• Problem description
Rewrite the records starting at the line that has "大判サイズ (134, 999)" and stopping after the line that has "金剛杖 (128, 682)", with "用品" replaced by "グッズ" and nothing else changed.

Data for locating visible targets
# # #
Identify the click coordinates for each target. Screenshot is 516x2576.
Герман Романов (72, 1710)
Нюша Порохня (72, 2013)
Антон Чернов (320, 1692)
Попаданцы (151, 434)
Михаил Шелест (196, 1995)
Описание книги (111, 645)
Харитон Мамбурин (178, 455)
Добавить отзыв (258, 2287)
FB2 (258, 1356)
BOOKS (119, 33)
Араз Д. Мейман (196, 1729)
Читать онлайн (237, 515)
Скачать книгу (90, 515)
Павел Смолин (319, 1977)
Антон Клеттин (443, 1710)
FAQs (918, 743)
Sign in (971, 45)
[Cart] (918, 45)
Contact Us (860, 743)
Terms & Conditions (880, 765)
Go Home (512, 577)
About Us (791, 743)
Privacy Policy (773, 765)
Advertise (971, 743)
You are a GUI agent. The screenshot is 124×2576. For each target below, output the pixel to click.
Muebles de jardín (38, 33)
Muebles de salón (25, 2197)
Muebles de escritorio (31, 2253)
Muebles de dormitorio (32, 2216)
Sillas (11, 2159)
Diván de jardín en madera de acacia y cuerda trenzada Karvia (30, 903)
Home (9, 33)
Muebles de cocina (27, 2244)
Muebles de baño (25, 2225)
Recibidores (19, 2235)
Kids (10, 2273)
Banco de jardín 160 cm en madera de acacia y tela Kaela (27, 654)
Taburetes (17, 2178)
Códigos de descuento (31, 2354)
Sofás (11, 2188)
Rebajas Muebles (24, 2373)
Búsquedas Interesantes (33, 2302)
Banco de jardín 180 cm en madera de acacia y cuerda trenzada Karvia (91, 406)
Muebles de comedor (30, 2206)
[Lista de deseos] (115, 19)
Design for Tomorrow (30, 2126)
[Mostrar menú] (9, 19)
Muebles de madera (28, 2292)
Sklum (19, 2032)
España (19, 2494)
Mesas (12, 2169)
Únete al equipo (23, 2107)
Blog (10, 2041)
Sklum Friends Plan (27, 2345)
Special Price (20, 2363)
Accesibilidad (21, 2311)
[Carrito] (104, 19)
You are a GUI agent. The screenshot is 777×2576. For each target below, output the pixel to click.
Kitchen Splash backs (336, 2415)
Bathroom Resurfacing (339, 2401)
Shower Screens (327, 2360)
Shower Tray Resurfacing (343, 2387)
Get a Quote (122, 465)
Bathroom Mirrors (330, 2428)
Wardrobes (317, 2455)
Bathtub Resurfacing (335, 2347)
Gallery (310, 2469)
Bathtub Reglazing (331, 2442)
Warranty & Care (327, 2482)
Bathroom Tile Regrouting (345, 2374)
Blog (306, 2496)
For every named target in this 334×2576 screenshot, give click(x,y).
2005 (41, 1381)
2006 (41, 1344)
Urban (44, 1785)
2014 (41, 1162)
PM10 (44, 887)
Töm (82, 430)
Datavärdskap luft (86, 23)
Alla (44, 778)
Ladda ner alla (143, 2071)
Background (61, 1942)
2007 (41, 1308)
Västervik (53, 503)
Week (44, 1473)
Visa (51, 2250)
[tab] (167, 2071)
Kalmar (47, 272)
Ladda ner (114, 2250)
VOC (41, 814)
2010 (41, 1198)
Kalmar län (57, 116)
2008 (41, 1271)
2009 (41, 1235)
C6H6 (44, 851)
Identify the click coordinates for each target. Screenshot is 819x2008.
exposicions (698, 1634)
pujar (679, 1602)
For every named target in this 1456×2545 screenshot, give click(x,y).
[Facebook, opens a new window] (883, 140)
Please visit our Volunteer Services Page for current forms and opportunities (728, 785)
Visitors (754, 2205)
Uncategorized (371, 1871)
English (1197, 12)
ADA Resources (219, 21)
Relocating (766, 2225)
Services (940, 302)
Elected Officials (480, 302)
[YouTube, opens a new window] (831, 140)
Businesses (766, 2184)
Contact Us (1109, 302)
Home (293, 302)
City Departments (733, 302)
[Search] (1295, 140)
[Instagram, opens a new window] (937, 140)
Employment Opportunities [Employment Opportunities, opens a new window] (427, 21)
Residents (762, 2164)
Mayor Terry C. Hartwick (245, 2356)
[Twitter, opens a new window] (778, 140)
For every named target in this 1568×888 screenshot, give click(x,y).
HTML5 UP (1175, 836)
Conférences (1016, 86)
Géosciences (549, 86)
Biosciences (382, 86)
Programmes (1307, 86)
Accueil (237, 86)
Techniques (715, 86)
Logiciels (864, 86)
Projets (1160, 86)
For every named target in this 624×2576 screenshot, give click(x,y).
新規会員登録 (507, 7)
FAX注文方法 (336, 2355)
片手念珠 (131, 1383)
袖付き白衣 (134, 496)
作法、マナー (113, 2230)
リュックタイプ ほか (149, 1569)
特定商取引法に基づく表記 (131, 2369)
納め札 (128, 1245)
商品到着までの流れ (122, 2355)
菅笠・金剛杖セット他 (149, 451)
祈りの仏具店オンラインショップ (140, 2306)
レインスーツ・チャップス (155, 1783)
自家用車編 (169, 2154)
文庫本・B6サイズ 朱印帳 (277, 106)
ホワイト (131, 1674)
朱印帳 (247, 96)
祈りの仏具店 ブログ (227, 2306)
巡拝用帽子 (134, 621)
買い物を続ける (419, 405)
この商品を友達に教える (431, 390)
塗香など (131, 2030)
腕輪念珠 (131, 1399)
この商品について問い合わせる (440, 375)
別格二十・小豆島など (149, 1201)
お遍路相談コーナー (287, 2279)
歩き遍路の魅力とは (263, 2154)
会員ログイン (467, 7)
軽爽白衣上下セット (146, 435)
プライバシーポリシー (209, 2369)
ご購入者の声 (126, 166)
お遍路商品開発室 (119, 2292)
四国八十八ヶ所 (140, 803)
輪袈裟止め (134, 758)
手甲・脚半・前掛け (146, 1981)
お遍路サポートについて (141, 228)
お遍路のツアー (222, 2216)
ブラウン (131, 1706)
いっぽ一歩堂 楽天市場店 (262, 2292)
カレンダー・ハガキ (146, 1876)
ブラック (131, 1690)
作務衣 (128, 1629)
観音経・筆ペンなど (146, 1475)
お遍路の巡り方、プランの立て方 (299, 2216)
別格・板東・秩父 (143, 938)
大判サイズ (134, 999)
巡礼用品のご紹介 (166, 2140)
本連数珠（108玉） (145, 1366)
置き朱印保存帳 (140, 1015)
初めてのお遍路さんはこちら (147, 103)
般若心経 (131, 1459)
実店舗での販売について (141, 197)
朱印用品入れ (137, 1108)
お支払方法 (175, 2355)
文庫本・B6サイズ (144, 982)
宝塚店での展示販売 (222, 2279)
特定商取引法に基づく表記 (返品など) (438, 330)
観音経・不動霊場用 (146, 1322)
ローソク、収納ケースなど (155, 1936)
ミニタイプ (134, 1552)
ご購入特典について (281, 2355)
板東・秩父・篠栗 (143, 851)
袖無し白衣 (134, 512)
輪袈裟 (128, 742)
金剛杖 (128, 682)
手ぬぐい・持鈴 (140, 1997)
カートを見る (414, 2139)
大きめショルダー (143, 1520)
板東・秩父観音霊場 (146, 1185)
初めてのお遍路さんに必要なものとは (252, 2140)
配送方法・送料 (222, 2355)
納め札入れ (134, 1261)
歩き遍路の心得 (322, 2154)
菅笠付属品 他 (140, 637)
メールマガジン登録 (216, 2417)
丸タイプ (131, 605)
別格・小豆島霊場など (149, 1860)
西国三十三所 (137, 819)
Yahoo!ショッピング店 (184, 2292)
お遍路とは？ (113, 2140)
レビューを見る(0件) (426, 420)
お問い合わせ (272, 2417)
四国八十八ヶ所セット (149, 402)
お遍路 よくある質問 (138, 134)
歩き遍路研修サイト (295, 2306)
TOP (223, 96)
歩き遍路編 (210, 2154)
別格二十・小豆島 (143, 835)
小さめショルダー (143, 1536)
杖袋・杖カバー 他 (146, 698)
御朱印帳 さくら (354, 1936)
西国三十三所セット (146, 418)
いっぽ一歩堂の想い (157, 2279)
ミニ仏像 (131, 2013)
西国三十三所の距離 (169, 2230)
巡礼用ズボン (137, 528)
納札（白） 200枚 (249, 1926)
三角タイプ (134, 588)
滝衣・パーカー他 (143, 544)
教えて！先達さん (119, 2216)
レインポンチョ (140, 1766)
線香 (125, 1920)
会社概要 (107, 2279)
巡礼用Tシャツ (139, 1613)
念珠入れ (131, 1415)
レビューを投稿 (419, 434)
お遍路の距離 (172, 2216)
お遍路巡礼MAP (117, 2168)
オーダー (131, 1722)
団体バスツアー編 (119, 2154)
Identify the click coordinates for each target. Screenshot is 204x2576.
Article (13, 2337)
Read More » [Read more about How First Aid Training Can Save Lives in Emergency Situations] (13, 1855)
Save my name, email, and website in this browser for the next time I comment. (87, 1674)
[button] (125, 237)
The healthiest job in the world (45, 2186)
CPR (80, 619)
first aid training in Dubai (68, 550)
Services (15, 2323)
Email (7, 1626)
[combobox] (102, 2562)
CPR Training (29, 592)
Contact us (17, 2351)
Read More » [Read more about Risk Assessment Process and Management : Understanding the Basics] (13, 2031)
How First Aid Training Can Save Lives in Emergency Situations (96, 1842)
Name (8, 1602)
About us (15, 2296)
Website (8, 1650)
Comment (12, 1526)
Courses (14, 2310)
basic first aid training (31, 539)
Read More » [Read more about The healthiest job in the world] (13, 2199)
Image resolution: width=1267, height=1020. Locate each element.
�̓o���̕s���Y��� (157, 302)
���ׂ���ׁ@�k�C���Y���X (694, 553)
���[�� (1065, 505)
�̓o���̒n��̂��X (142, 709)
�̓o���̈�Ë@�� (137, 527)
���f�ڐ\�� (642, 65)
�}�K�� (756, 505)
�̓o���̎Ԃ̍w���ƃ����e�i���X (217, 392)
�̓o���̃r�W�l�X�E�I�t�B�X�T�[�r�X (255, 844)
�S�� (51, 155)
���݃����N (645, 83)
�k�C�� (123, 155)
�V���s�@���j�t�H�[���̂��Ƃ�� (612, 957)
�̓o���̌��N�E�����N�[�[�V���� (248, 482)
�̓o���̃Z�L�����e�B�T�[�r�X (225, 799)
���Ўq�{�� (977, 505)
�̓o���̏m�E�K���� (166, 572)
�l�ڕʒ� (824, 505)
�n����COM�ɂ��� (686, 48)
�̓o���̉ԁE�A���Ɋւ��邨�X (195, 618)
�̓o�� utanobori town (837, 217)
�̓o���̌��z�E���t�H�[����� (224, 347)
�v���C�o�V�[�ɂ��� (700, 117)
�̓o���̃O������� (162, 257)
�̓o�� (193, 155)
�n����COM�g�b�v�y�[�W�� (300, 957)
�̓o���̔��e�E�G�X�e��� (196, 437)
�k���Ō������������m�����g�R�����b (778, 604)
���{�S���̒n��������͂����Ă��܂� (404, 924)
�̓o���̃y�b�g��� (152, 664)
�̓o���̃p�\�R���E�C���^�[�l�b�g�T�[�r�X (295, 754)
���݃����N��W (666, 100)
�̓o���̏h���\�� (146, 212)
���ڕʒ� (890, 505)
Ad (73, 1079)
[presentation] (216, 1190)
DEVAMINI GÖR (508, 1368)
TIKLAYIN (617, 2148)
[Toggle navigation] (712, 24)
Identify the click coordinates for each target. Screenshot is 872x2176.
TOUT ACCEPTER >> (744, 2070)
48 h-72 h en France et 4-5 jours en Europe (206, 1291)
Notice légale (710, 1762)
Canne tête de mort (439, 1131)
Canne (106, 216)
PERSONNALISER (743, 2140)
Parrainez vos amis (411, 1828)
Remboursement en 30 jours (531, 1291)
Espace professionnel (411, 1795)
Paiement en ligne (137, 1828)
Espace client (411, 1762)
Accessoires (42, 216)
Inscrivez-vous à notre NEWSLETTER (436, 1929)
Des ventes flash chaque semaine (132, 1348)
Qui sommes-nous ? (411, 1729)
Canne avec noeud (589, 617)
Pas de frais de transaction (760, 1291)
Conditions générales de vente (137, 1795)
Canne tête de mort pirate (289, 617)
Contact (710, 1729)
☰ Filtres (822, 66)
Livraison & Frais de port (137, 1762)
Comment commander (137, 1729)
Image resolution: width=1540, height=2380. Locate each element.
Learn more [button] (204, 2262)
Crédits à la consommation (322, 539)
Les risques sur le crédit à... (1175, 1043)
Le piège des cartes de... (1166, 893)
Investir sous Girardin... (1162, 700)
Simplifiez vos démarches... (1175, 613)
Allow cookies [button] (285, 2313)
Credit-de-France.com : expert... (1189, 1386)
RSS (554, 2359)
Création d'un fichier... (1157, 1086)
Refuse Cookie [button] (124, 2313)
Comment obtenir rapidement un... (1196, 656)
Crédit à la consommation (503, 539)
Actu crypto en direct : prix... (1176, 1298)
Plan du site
# # #
• Response below
大判サイズ (134, 999)
巡礼グッズのご紹介 (166, 2140)
本連数珠（108玉） (145, 1366)
置き朱印保存帳 (140, 1015)
初めてのお遍路さんはこちら (147, 103)
般若心経 (131, 1459)
実店舗での販売について (141, 197)
朱印グッズ入れ (137, 1108)
お支払方法 (175, 2355)
文庫本・B6サイズ (144, 982)
宝塚店での展示販売 (222, 2279)
特定商取引法に基づく表記 (返品など) (438, 330)
観音経・不動霊場用 (146, 1322)
ローソク、収納ケースなど (155, 1936)
ミニタイプ (134, 1552)
ご購入特典について (281, 2355)
板東・秩父・篠栗 (143, 851)
袖無し白衣 (134, 512)
輪袈裟 (128, 742)
金剛杖 (128, 682)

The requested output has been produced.